A Python toolkit for (likelihood-free) inference and the mechanization of the scientific method.

## Installation

### From source

```sh
git clone https://github.com/montefiore-ai/hypothesis
cd hypothesis
pip install -e .
```

## Inference

### AALR-MCMC

TODO

### Adversarial Variational Optimization

TODO

### Amortized ratio estimation

TODO

### Approximate Bayesian Computation

TODO

### Approximate Bayesian Computation - Sequential Monte Carlo

TODO

### Likelihood-free Inference by Ratio Estimation

TODO

### Metropolis-Hastings

TODO

## Benchmark problems

### M/G/1

```python
from hypothesis.benchmark.mg1 import Simulator
from hypothesis.benchmark.mg1 import Prior

simulator = Simulator()
prior = Prior()

inputs = prior.sample((10,)) # Draw 10 samples from the prior.
outputs = simulator(inputs)
```

### Biomolecular docking

> :heavy_check_mark: Supports experimental design

```python
from hypothesis.benchmark.biomoleculardocking import Simulator
from hypothesis.benchmark.biomoleculardocking import Prior

simulator = Simulator()
prior = Prior()

inputs = prior.sample((10,)) # Draw 10 samples from the prior.
outputs = simulator(inputs)

from hypothesis.benchmark.biomoleculardocking import PriorExperiment # Experimental design space

prior_experiment = PriorExperiment()
experimental_designs = prior_experiment.sample((10,))

outputs = simulator(inputs, experimental_designs)
```

### Stochastic Death model

> :heavy_check_mark: Supports experimental design

```python
from hypothesis.benchmark.death import Simulator
from hypothesis.benchmark.death import Prior

simulator = Simulator()
prior = Prior()

inputs = prior.sample((10,)) # Draw 10 samples from the prior.
outputs = simulator(inputs)

from hypothesis.benchmark.death import PriorExperiment # Experimental design space

prior_experiment = PriorExperiment()
experimental_designs = prior_experiment.sample((10,))
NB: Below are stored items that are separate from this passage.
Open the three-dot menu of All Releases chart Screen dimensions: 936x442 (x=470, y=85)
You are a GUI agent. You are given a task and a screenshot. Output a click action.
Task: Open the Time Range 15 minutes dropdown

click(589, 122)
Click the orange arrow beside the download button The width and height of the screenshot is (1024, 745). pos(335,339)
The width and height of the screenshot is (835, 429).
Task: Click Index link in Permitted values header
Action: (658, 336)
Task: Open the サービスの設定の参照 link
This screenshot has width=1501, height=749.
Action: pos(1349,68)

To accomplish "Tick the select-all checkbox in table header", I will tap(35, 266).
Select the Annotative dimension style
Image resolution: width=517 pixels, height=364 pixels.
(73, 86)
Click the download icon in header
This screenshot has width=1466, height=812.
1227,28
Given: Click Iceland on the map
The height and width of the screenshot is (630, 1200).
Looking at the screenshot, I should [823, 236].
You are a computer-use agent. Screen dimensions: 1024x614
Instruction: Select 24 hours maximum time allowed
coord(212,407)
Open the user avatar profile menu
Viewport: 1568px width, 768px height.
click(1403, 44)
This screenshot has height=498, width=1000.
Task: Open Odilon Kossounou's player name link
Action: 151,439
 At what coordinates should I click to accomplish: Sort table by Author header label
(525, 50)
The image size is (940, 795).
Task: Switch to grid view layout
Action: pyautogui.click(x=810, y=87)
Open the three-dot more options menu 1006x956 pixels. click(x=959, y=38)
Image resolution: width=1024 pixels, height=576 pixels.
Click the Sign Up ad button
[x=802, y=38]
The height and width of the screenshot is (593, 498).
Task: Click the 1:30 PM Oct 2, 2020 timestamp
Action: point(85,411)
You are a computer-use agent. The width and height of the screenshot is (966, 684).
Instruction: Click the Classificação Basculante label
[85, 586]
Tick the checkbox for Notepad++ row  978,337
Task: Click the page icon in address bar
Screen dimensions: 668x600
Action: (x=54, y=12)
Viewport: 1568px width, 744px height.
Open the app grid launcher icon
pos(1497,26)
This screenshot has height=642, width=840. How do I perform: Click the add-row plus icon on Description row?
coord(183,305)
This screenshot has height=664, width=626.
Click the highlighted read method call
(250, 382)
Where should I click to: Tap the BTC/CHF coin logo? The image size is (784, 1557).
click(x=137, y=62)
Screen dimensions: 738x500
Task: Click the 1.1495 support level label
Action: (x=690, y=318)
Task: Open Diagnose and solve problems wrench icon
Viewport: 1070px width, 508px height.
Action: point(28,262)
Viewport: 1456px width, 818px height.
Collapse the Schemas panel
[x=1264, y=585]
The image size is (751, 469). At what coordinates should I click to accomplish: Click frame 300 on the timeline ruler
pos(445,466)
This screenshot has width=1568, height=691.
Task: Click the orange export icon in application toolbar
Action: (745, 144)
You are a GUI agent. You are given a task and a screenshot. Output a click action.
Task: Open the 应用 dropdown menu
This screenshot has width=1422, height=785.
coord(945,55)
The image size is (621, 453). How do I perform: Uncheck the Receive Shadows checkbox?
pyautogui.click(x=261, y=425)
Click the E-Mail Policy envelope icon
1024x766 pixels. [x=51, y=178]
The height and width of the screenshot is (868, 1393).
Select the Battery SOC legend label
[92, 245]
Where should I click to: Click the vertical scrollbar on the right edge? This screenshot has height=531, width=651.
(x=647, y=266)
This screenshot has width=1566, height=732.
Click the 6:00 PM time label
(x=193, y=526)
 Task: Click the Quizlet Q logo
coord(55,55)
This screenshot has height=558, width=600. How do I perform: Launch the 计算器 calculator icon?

outputs = simulator(inputs, experimental_designs)
```

### Stochastic SIR (Susceptible-Infected-Recovered) model

> :heavy_check_mark: Supports experimental design

```python
from hypothesis.benchmark.sir import Simulator
from hypothesis.benchmark.sir import Prior

simulator = Simulator()
prior = Prior()

inputs = prior.sample((10,)) # Draw 10 samples from the prior.
outputs = simulator(inputs)

from hypothesis.benchmark.sir import PriorExperiment # Experimental design space

prior_experiment = PriorExperiment()
experimental_designs = prior_experiment.sample((10,))

outputs = simulator(inputs, experimental_designs)
```

### Stochastic Spatial SIR (Susceptible-Infected-Recovered) model

> :heavy_check_mark: Supports experimental design



```python
from hypothesis.benchmark.spatialsir import Simulator
from hypothesis.benchmark.spatialsir import Prior

simulator = Simulator()
prior = Prior()

inputs = prior.sample((10,)) # Draw 10 samples from the prior.
outputs = simulator(inputs)

from hypothesis.benchmark.spatialsir import PriorExperiment # Experimental design space

prior_experiment = PriorExperiment()
experimental_designs = prior_experiment.sample((10,))

outputs = simulator(inputs, experimental_designs)
```

### Tractable

```python
from hypothesis.benchmark.tractable import Simulator
from hypothesis.benchmark.tractable import Prior

simulator = Simulator()
prior = Prior()

inputs = prior.sample((10,)) # Draw 10 samples from the prior.
outputs = simulator(inputs)
```

### Weinberg

> :heavy_check_mark: Supports experimental design

```python
from hypothesis.benchmark.weinberg import Simulator
from hypothesis.benchmark.weinberg import Prior

simulator = Simulator()
prior = Prior()

inputs = prior.sample((10,)) # Draw 10 samples from the prior.
outputs = simulator(inputs)

from hypothesis.benchmark.weinberg import PriorExperiment # Experimental design space

prior_experiment = PriorExperiment()
experimental_designs = prior_experiment.sample((10,))

outputs = simulator(inputs, experimental_designs)
```

## License

Hypothesis is BSD-style licensed, as found in the LICENSE file.